Look for the string "will" in the data below, and copy each line that holds it.

● **DATA SHOWN**
· · · · · · ·

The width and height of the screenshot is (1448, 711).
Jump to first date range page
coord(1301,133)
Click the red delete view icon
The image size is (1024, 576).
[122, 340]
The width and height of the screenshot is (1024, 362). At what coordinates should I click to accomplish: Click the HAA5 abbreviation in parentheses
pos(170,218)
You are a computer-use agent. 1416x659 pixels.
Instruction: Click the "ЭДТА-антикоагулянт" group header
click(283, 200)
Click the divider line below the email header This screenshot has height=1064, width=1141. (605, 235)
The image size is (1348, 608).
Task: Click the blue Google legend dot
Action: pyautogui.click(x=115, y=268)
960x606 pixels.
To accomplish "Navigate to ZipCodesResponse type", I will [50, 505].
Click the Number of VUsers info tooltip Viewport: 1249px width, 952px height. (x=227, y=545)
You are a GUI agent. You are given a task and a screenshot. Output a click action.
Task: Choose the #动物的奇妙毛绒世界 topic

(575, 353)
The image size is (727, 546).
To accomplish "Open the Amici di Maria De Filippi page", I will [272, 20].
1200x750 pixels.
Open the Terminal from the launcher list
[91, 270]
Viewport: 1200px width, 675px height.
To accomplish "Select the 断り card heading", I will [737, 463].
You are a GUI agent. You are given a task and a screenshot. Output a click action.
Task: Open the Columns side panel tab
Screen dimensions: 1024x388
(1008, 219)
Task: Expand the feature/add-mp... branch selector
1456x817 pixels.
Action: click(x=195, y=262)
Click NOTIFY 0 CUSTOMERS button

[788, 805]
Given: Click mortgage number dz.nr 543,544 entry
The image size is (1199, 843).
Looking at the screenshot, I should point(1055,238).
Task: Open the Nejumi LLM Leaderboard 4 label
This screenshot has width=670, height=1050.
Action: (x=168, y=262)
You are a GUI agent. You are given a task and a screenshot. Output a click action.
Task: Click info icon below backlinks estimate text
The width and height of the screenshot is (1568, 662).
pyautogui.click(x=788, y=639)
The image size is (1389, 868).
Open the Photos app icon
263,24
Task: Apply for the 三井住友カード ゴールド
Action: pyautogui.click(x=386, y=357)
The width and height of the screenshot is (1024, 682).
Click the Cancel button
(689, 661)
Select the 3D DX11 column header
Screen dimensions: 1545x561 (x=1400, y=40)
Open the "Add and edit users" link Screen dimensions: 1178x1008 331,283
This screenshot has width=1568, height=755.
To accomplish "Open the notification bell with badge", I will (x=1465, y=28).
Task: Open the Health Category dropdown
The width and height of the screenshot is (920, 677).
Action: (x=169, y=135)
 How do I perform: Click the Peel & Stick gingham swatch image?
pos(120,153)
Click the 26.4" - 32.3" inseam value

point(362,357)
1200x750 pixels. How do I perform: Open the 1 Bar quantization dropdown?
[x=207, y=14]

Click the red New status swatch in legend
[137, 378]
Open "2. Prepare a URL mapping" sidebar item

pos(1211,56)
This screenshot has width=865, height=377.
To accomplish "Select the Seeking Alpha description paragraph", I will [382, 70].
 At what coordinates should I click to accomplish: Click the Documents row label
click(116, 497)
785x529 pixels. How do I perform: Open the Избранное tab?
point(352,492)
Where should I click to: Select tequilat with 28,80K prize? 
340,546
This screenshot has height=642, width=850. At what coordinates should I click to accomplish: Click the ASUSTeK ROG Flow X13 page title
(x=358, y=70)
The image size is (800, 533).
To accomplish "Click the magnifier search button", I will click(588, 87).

· · · · · · ·

● **ANSWER TO THE PROBLEM**
To accomplish "Navigate to ZipCodesResponse type", I will [50, 505].
To accomplish "Open the Amici di Maria De Filippi page", I will [272, 20].
To accomplish "Select the 断り card heading", I will [737, 463].
To accomplish "Open the notification bell with badge", I will (x=1465, y=28).
To accomplish "Select the Seeking Alpha description paragraph", I will [382, 70].
To accomplish "Click the magnifier search button", I will click(588, 87).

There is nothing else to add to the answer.